Research has shown incidents of seasonal affective disorder or SAD are higher in climates with less sun, says Estelle Morrison, vice-president of clinical and wellness services at Ceridian Canada in Markham, Ont.

“In Canada, in the north, we definitely see higher incidents because of that very issue, so yes it is evident.”

While its usage increases are not near 19 per cent, Ceridian has seen peaks in usage rates for some of its EAP services during the winter months. But it’s difficult to interpret what’s affecting that, she says.

“If we look at addictions, if we look at individual crises and if we look at general mental health, there definitely is a pattern that goes alongside of a season. Is it a sharp, specific we-know-what-this-is-about (increase)? I would suggest not, but there is definitely an increase over January/February and there is, for the most part, a levelling off either in the spring or summer months.”

And some numbers start creeping up in December, says Morrison.

“The anticipation of holidays is a big determinant,” she says. “It’s people perhaps hearing all the commercial comments about the happy holidays and spending time with family and how wonderful this is and perhaps they’re in the midst of going through a separation, as an example, so what it does is it triggers for them the negative feelings earlier as opposed to post-holiday blues.”

Calls regarding family, including child care and elder care, also peak in January and decline in February, not picking up again until the late fall, says Morrison.

Helping people ‘see the light’

To help employees through a tough winter and stressful holidays, an EAP can be a great support. Employers want employees functioning at the optimal level, says Veder.

“If they can encourage their employees to do something that’s preventative or at an early stage, that’s ideal, that’s a good news story for the workplace because that means that people are quickly getting the help they need, that things are not spiralling and becoming immobilizing for the employees — they can come to work and feel productive, they can go home at night and be with friends and families and have a balanced life. That’s good for everybody.”

It’s about showing the person there is a light at the end of the tunnel, with practical advice, says Benayon. Employers can introduce interesting wellness measures that people get excited about, such as an Olympic-themed event with a TV set in the office lobby, he says.

“It’s better to put a program in place… and deal with those stresses before it becomes a chronic condition, before depression.

“If employers are going to invest (in an EAP), they should promote the hell out of it because there’s a definite correlation between the strategic communication one does for the EAP and subsequent utilization, unlike any other benefit.”

And it’s important to make sure employees are aware of the options, so they can reach out before the issues become too difficult to manage, says Winston.

“Sometimes, people don’t even remember all the resources that are available to them, so it’s incumbent on HR or (occupational) health or whomever to remind them that there is help out there, so don’t languish, don’t suffer — there’s confidential support available.”

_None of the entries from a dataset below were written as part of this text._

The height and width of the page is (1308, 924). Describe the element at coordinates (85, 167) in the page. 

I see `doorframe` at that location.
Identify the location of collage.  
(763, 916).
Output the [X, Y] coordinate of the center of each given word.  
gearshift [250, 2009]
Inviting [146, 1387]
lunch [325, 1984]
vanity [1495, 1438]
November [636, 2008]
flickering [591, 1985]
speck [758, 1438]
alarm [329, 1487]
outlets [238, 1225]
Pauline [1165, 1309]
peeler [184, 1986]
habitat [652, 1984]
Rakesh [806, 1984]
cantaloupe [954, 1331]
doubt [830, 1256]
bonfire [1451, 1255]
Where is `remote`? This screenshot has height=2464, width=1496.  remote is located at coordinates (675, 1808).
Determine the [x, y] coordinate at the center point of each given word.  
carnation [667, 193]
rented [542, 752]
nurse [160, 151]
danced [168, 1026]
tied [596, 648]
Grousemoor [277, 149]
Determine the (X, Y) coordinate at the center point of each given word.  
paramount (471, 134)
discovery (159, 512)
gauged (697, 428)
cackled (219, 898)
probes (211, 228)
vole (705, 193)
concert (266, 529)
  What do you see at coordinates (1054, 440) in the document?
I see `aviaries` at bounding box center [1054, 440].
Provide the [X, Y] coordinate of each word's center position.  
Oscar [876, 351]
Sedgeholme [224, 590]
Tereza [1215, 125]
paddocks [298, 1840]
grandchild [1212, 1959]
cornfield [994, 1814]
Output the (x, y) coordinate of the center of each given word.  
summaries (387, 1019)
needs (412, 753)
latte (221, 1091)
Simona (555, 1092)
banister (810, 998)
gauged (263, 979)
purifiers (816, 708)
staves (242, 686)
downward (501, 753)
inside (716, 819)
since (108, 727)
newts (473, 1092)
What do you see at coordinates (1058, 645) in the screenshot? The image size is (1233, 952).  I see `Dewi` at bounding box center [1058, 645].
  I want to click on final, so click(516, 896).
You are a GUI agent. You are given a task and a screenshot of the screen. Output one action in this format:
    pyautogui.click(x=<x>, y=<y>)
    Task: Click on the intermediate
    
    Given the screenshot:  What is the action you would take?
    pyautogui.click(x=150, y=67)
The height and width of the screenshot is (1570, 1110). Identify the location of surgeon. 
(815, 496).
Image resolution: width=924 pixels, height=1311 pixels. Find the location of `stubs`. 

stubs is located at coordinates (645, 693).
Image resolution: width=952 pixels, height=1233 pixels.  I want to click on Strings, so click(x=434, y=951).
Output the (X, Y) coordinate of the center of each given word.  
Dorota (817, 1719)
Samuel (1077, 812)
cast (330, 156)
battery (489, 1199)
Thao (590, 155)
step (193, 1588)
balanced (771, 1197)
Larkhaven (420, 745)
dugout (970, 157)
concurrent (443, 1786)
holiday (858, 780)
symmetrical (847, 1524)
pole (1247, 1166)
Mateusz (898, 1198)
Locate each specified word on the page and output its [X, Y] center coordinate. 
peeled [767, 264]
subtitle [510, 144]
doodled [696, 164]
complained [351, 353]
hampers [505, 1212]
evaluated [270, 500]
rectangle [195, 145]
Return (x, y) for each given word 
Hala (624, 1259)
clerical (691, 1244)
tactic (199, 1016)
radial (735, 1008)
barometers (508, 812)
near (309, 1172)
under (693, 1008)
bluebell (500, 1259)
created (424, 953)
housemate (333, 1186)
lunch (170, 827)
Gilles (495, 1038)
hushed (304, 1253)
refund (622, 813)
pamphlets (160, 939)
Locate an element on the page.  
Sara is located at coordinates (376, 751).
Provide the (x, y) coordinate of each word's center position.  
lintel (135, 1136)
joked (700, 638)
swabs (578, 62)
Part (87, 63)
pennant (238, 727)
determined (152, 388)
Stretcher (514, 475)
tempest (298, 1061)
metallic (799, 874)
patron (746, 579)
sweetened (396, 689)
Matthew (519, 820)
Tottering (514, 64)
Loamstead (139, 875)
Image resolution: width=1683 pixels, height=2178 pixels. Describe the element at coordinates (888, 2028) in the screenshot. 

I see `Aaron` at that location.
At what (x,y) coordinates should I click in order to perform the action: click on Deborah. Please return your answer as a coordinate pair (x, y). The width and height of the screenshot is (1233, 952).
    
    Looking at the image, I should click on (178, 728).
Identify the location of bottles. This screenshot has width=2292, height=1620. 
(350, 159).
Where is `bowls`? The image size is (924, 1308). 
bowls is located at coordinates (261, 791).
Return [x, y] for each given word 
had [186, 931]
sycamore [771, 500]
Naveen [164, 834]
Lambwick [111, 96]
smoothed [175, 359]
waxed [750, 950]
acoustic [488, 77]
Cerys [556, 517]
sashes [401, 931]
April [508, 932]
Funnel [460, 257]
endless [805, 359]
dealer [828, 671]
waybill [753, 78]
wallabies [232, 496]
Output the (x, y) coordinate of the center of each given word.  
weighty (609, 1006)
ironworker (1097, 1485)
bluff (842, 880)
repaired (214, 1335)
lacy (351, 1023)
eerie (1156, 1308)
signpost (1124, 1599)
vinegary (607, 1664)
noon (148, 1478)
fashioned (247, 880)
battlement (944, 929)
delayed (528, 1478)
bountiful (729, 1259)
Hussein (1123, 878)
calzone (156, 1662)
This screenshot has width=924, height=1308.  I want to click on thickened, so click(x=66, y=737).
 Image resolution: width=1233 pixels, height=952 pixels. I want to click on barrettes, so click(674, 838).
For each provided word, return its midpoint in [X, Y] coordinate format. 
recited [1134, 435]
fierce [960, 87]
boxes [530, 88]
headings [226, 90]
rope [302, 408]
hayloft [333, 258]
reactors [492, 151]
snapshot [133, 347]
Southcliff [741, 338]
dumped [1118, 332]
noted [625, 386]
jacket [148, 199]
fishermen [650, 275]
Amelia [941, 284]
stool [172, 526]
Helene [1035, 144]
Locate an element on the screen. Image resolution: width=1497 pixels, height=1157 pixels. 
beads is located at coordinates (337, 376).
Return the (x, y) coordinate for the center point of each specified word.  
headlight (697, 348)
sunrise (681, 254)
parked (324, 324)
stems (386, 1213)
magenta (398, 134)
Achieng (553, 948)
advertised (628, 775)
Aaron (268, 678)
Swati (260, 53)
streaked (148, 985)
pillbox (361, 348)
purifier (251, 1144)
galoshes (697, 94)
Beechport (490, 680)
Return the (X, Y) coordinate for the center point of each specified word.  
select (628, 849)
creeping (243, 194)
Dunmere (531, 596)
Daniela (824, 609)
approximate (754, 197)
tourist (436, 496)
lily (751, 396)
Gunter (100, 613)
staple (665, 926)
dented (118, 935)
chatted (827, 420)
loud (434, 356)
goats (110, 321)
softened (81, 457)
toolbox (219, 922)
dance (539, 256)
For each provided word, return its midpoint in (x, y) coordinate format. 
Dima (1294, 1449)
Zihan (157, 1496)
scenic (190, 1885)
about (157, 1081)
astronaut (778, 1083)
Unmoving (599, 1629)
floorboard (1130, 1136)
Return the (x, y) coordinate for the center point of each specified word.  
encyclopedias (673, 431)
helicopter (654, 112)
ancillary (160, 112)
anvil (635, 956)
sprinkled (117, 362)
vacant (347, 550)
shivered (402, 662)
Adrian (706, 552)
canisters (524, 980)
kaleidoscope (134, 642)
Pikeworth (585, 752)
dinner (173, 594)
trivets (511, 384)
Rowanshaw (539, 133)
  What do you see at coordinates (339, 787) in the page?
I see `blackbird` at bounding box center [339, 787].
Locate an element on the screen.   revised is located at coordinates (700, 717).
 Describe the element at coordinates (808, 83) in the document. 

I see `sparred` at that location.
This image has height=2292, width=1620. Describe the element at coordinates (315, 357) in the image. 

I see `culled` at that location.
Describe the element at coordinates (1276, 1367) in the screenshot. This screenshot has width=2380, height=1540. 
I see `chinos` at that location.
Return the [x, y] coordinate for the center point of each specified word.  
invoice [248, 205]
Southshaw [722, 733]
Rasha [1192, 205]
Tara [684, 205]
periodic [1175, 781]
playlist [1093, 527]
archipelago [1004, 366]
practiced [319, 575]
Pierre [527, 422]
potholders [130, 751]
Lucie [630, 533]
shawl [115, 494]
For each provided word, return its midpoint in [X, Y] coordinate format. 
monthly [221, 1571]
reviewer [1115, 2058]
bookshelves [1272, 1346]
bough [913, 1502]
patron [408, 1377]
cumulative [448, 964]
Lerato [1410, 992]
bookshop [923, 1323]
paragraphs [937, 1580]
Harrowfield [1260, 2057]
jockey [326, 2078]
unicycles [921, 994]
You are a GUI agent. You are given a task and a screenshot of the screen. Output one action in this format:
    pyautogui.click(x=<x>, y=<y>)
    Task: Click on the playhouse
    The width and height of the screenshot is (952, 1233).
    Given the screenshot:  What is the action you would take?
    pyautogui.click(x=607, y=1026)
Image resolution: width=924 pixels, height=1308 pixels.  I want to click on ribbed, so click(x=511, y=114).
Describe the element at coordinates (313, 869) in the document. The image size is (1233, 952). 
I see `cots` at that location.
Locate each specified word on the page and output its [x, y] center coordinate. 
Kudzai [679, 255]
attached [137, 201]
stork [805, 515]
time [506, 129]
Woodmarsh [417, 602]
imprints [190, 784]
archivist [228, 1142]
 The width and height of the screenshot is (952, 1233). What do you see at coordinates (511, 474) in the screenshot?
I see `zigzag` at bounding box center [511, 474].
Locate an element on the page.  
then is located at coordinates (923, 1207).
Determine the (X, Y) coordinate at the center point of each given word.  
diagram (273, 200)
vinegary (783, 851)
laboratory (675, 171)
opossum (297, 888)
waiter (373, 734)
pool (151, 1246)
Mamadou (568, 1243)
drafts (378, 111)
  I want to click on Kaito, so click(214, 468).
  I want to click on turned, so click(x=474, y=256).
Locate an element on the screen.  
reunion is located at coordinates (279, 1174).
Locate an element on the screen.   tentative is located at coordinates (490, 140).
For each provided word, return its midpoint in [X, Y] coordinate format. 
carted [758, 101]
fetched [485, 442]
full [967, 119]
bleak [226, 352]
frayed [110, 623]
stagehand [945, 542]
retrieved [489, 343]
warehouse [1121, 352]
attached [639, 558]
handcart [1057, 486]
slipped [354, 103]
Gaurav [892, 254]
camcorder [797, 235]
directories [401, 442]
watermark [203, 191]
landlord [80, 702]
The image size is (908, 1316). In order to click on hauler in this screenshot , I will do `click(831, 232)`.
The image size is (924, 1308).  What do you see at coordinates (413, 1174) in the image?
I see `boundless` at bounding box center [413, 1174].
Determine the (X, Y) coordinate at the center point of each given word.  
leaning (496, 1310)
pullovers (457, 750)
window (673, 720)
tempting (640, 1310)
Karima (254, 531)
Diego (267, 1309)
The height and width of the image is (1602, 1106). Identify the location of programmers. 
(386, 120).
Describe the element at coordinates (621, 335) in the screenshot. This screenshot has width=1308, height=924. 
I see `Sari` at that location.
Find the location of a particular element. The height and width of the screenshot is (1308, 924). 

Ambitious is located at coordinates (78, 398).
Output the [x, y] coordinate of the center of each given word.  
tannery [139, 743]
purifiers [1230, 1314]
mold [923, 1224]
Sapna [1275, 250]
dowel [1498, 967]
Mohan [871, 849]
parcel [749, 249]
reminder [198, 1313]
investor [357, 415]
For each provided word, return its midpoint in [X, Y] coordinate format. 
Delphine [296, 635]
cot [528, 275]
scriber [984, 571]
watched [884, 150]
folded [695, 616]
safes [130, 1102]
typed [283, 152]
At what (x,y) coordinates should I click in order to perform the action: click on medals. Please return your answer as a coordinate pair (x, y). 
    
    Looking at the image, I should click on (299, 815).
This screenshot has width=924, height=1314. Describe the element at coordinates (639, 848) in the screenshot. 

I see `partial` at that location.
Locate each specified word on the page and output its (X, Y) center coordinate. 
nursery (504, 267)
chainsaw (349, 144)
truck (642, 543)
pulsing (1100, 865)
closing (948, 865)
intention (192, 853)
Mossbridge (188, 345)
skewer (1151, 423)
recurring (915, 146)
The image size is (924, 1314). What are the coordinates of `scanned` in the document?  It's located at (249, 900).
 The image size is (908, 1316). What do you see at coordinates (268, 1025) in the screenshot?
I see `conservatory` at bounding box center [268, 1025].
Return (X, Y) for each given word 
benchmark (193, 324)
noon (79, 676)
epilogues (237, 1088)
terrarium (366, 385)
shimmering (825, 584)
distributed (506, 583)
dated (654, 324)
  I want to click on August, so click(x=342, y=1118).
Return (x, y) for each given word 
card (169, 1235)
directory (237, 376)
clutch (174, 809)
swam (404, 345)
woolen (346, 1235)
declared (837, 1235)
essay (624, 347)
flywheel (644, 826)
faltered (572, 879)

EAPs provide numerous forms of support, such as in-person meetings with counsellors or online or telephone sessions. People have the option to do what works best for them, as long as it’s clinically appropriate, says Morrison.

“If they’re in a crisis state, as an example, we wouldn’t encourage online only, we would encourage them to be seen face-to-face so we can properly assess their needs. But, generally speaking, most often what they’re looking for and what they’re offered is a counselling intervention.”

While there was a time when employers didn’t encourage EAP usage because of concern around costs, that’s rare these days, according to Morrison.

“Most of them are sold on the fact that it may be initially a higher cost or greater utilization but the end result is that this is invaluable and this can prevent more disastrous things from happening somewhere down the road — greater illness, greater disability, etcetera.”